Der Aufsichtsrat des Konzerns ist daher letzte Woche Donnerstag und Freitag in Klausur gegangen und hat sich mit der Gesamtsituation befasst.Im Mittelpunkt der Beratungen standen insbesondere die Themen „Qualität und Service“, „Pünktlichkeit“ sowie „wirtschaftliche Entwicklung“. Unter dem Titel „Unsere Agenda für eine bessere Bahn“ stellte der Vorstand dem Aufsichtsgremium eine umfangreiche Analyse über die aktuelle Lage vor und präsentierte für die Bereiche Infrastruktur, Fern-, Nah- und Güterverkehr jeweils eine Reihe von Verbesserungsmaßnahmen.
Aufsichtsratschef Michael Odenwald: „Intensive Diskussionen liegen hinter uns. Der Vorstand hat eine Bestandsaufnahme vorgelegt. Die ‚Agenda für eine bessere Bahn‘ bietet Chancen, die Eisenbahn in Deutschland fit zu machen, damit die Schiene den Mobilitätsanforderungen der Kunden jetzt und in der Zukunft gerecht werden kann. Der Aufsichtsrat erwartet nun, dass die festgestellten Defizite beseitigt und sich ergebende Chancen zügig und konsequent angepackt werden – im Sinne unserer Kunden und Mitarbeiter.“
Die „Agenda für eine bessere Bahn“ analysiert unter anderem, dass das Spannungsfeld zwischen Chancen der Zukunft und Herausforderungen der Gegenwart bei der DB noch nie so groß gewesen sei. In den kommenden Jahren, so eine zentrale Schlussfolgerung, benötige der Systemverbund Bahn vor allem mehr Kapazitäten – bei der Infrastruktur, beim Personal und bei den Fahrzeugen sowie eine deutlich bessere Qualität.
Der Wettbewerberverband Mofair fordert indes eine politische Steuerung der DB AG. „Bahnpolitik ist ein Teil der Daseinsvorsorge. Sie darf nicht nur durch den Aufsichtsrat der DB vorentschieden werden. Wir brauchen viel mehr Transparenz und vor allem eine politische Debatte, wie das Bahnsystem stabilisiert und zukunftsfähig gestaltet werden kann“, so Verbandspräsident Stephan Krenz in der letzten Woche.

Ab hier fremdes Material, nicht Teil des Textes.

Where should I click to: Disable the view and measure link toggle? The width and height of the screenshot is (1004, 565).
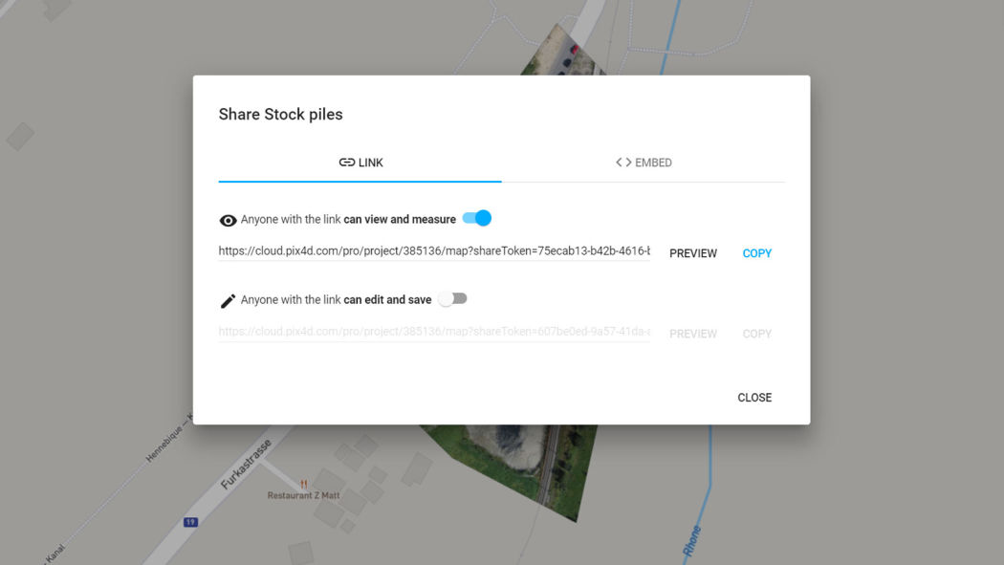pyautogui.click(x=476, y=219)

Krenz: „Mehr Geld für die Infrastruktur ist gut! Mehr Steuergelder für ein einzelnes Verkehrsunternehmen, das im heftigen Wettbewerb mit anderen Eisenbahnverkehrsunternehmen auf der Schiene steht, ist schlecht: Es verzerrt den Wettbewerb massiv und schwächt damit das gesamte Bahnsystem. Und wenn man es einmal bis zum Ende denkt, dann ist es süßes Gift für die DB-Verkehrsunternehmen.“
Bereits im Vorfeld der Klausurtagung waren Einzelpunkte der 200seitigen Vorstandsvorlage an die Öffentlichkeit gelangt. Mofair sieht diese differenziert: So fordert die Deutsche Bahn deutlich mehr Geld für Infrastrukturerhalt und -ausbau und plant Modellprojekte für den neuen Mobilfunkstandard 5G. Diese Vorhaben begrüßt Mofair ausdrücklich, denn sie bringen dem gesamten Bahnsystem etwas.

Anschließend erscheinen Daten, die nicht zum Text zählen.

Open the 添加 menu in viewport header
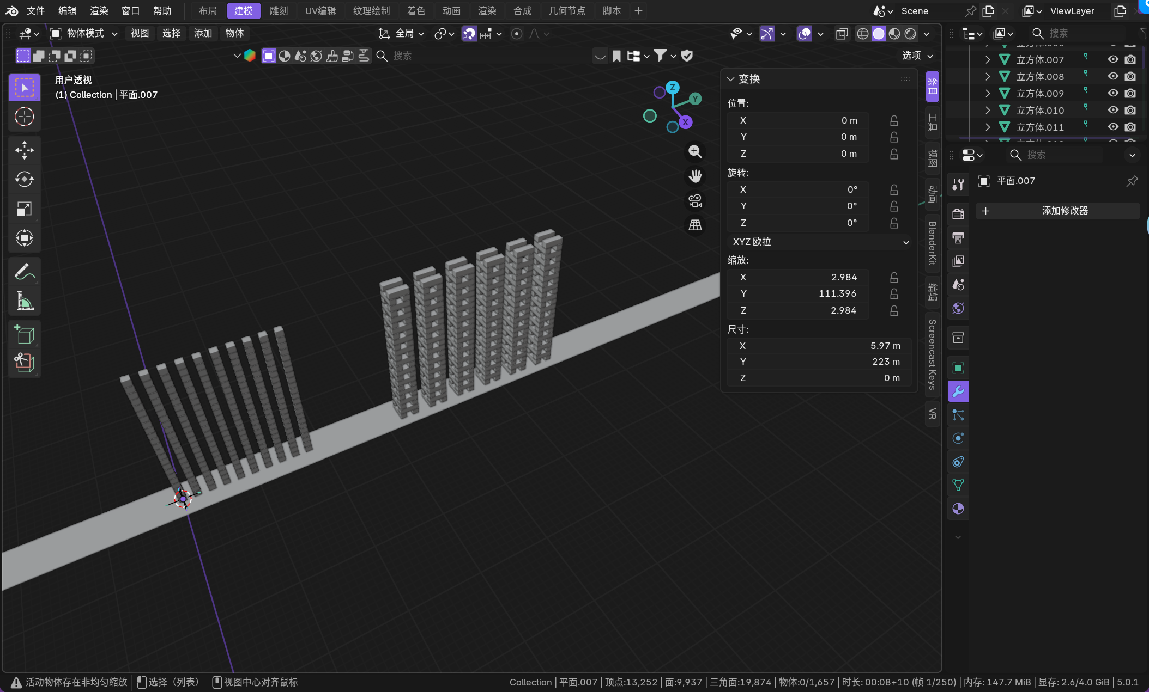The height and width of the screenshot is (692, 1149). click(203, 33)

Der DB-Vorstand fordert aber im gleichen Papier mehr Mittel für 200 neue Fernverkehrszüge, was der DB Fernverkehr AG massive Vorteile verschaffen würde. „Wir kritisieren die Art und Weise, wie wesentliche Entscheidungen zur Zukunft des Bahnsystems getroffen werden sollen,“ fährt Krenz fort: „Wir arbeiten als Branche gut und konstruktiv zusammen: Am Runden Tisch Baustellenmanagement, beim Projekt ‚Digitale Schiene Deutschland‘ oder jetzt im ‚Zukunftsbündnis Schiene‘“, so Krenz.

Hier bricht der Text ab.